Was das bedeutet, ist leicht auszurechnen: Letztlich müssten Betreiber von Alten- und Pflegeeinrichtungen darauf zielen, nur möglichst rüstige Senioren aufzunehmen. Da mag die Fachkraftquote politisch noch so gut gemeint sein - letztlich trifft sie pflegebedürftige Senioren und ihre Familien. Das löste nicht nur bei Glamsch Kopfschütteln aus.

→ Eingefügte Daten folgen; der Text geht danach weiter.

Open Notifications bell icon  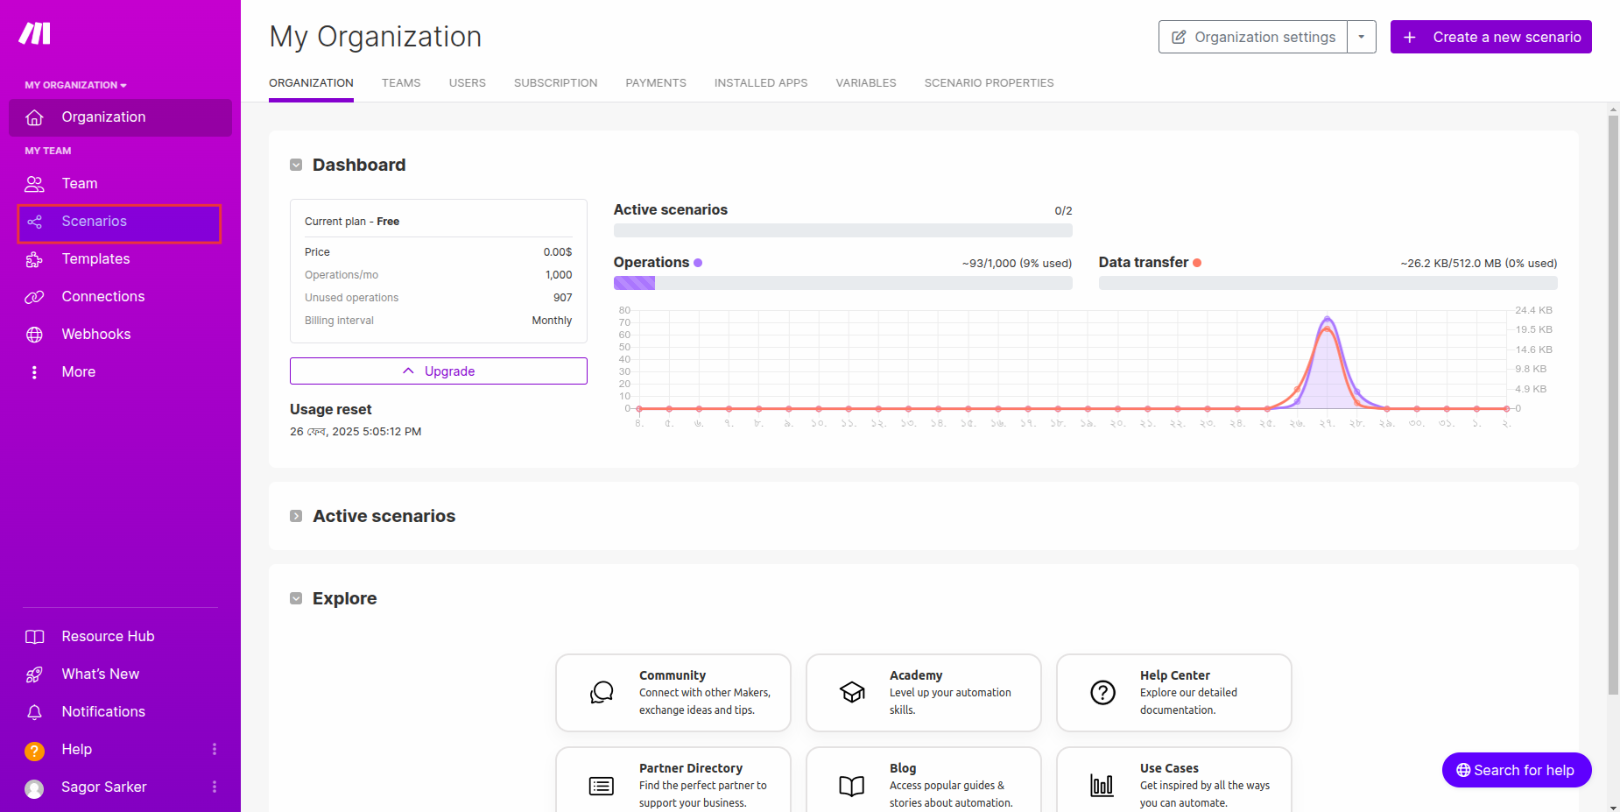pos(34,712)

Vier Vollzeit-Fachkräfte bräuchte die Stiftung etwa, um die Plätze wieder nutzen zu können, erläuterte Gottschalk gegenüber den Oberpfalz-Medien. Die Lage erleichtern würde es auch, wenn die gesetzliche Quote nicht taggenau eingehalten werden müsste, sondern ein Schnitt über einen längeren Zeitraum gelten würde. Bei unplanbaren Ereignissen wie einer Erkrankung einer Mitarbeiterin oder wenn eine Mitarbeiterin schwanger wird - in der Pflege gilt dann sofortiges Beschäftigungsverbot - könnte dann besser reagiert werden.
Geld wäre da
"An finanzieller Ausstattung fehlt es nicht", sagte Gottschalk. Das Geld für Fachkräfte wäre da. Das "Pflegepersonalstärkungsgesetz" des Bundes ermöglicht bundesweit 13 500 Planstellen in den Einrichtungen. "Die meisten der Stellen können aber mangels Bewerberinnen nicht besetzt werden", heißt es im Lagebericht des Geschäftsführers. "Die Nachfrage nach Kurzzeit- oder vollstationären Pflegeplätzen übersteigt das Angebot deutlich". Diese Entwicklung werde sich verstärken.

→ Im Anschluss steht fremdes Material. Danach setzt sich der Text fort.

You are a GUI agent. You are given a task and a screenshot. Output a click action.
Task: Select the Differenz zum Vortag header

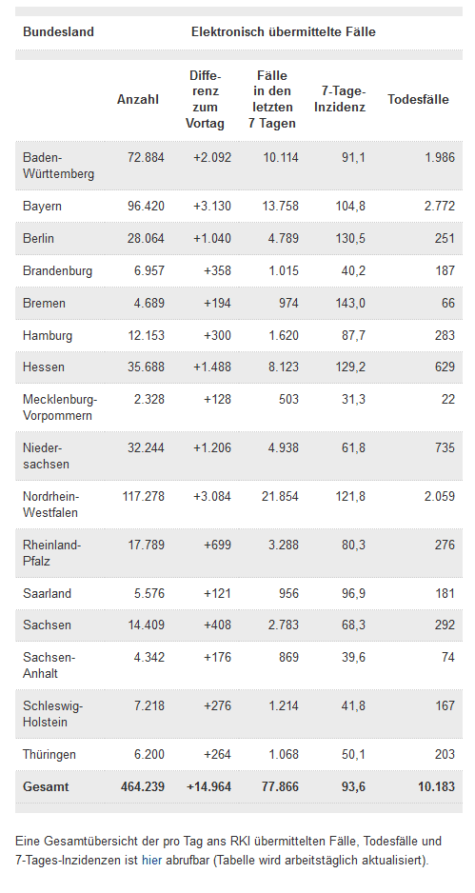(x=205, y=100)
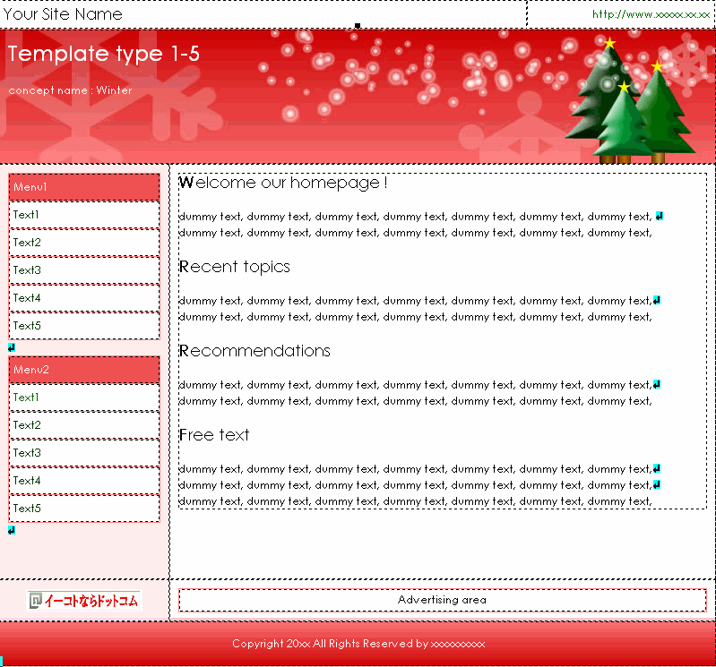Click inside the Advertising area box
Image resolution: width=716 pixels, height=667 pixels.
442,600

Die jährliche Qualitätsprüfung durch den medizinischen Dienst schloss das Heim mit einer 1,0 ab. Mit dem "grünen Haken", der vor allem "weiche" Faktoren wie Selbständigkeit, Lebensqualität und Zufriedenheit der Bewohner bewertet, darf sich das Heim seit Jahren auszeichnen. "Ich vergleiche es immer mit einem Vier-Sterne-Hotel", sagte CSU-Sprecher Christian Eimer.

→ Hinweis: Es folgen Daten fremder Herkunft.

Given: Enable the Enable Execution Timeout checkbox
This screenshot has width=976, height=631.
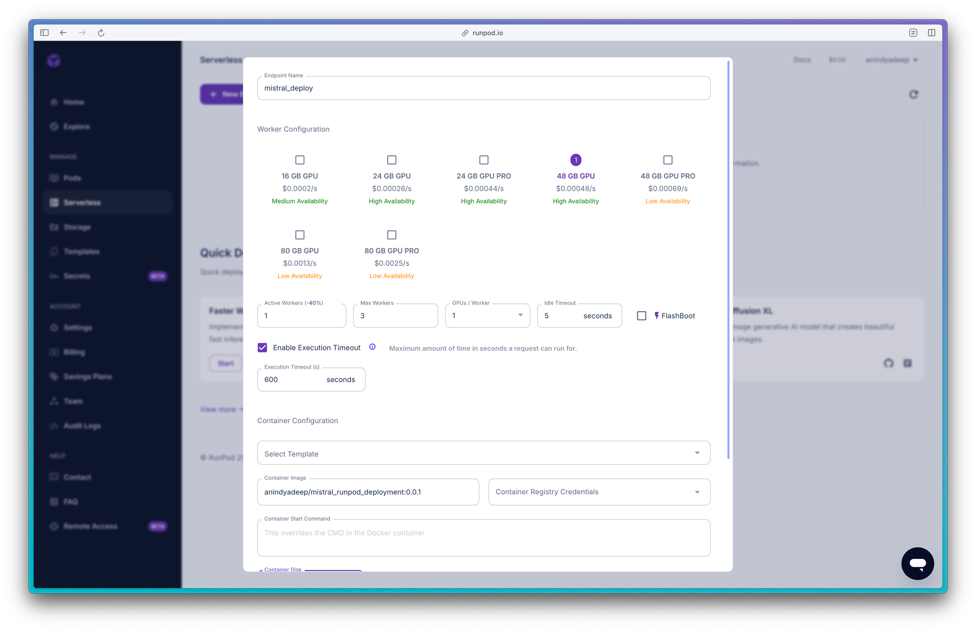Looking at the screenshot, I should coord(262,348).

"Die Lage ist derzeit wirklich schwierig", bewertete Alfred Braun (SPD) die Personalprobleme. Er sprach den Mitarbeitern und der Führung des Hauses "größten Respekt" aus: Denn auch in schwierigen Fällen - etwa wenn ein pflegebedürftiger Senior abgewiesen werden muss - helfe die Mannschaft um Gottschalk und seinen Stellvertreter Josef Siml und sei um Lösungen bemüht. Marion Juniec-Möller (Grüne, AuGe) und Lothar Walz (FW) teilten diese Ansicht. Die fehlende Belegung schlägt sich in den Zahlen für das Elisabethenheim nieder. Der Fehlbetrag lag 2018 bei über 182 000 Euro. Zum Glück hat die Vermögensverwaltung der Stiftung, der vor allem Wald und Grundstücke gehören, einen Überschuss von 115 000 Euro erwirtschaftet. Darin enthalten ist ein Vermächtnis von 20 000 Euro, das die Spitalstiftung erhielt. Konsolidiert schließt die Bürgerspitalstiftung damit das Jahr mit einem Minus von knapp 67 000 Euro ab. Es ist der erste Fehlbetrag seit mehreren Jahren.
Auch 2019 Verlust
Auch für 2019 rechnet die Stiftung mit einem negativen Abschluss. Die Kosten für die Bewohner sollen ab August für die Pflegeleistungen und die Unterkunft um je zwei Prozent steigen. Mit Ausbildungsplätzen zu Fachkräften und Fortbildung für Pflegehilfskräfte soll der Personalmangel aufgefangen werden. Bei einer geplanten Auslastung von 170 Plätzen (95 Prozent) rechnet Gottschalk mit Einnahmen von 6,66 Millionen Euro, die Ausgaben sind auf 6,84 Millionen Euro kalkuliert. Bleibt ein Minus von gut 176 000 Euro. Aus dem Stiftungsvermögen wird ein Gewinn von 132 000 Euro erwartet, bleibt insgesamt ein Fehlbetrag von 44 000 Euro.
Ab dem vierten Quartal 2019, wenn Auszubildende fertig werden, könne das Elisabethenheim voraussichtlich alle Plätze belegen, so Gottschalk in seinem Bericht. Der Alten- und Pflegeheimausschuss billigte den Jahresabschluss 2018 einstimmig, ebenso die Planungen für das laufende Jahr. Über letztere muss auch noch der Stadtrat beschließen.
Luftschlösser statt Pflegeplätze
Hört sich toll an, 13500 zusätzliche Stellen für die Pflege. Auch dagegen, dass die Hälfte des Pflegepersonals in einem Heim einen Fachkraftbrief in der Tasche haben muss, kann niemand etwas haben. Oder?
Die Politik könnte momentan auch 50000 zusätzliche Planstellen für die Pflege versprechen. Es würde nur nichts helfen: Es gibt einfach zu wenige Menschen, die den Beruf ergreifen wollen. Das mag an der Bezahlung liegen, an den (Schicht-)Arbeitszeiten und auch der Dichte der Aufgaben. Und es ist auch nicht Jede(r) für einen sozialen Beruf geboren.
Angesichts dieses Mangels gesetzlich strikt auf eine 50-Prozent-Quote zu pochen, ist angesichts dessen ein Fehler. Entscheidend muss die Qualität der Versorgung der Pflegebedürftigen sein. Nicht, ob das Personal ein bestimmtes Zeugnis in der Tasche hat oder nicht. Es ist kein Drama, wenn die Bürgerspitalstiftung wegen der Quote zwei Jahre hintereinander Miese schreibt. Das Drama ist, dass in einer erstklassig bewerteten Einrichtung Plätze frei bleiben, obwohl die Wartelisten voll mit Menschen sind, die Hilfe brauchen. Wäre die Politik so flexibel wie die Mitarbeiter, die sich jeden Tag um Bedürftige kümmern, würde sie reagieren mehr auf Qualität setzen denn auf Zeugnis-Stempel.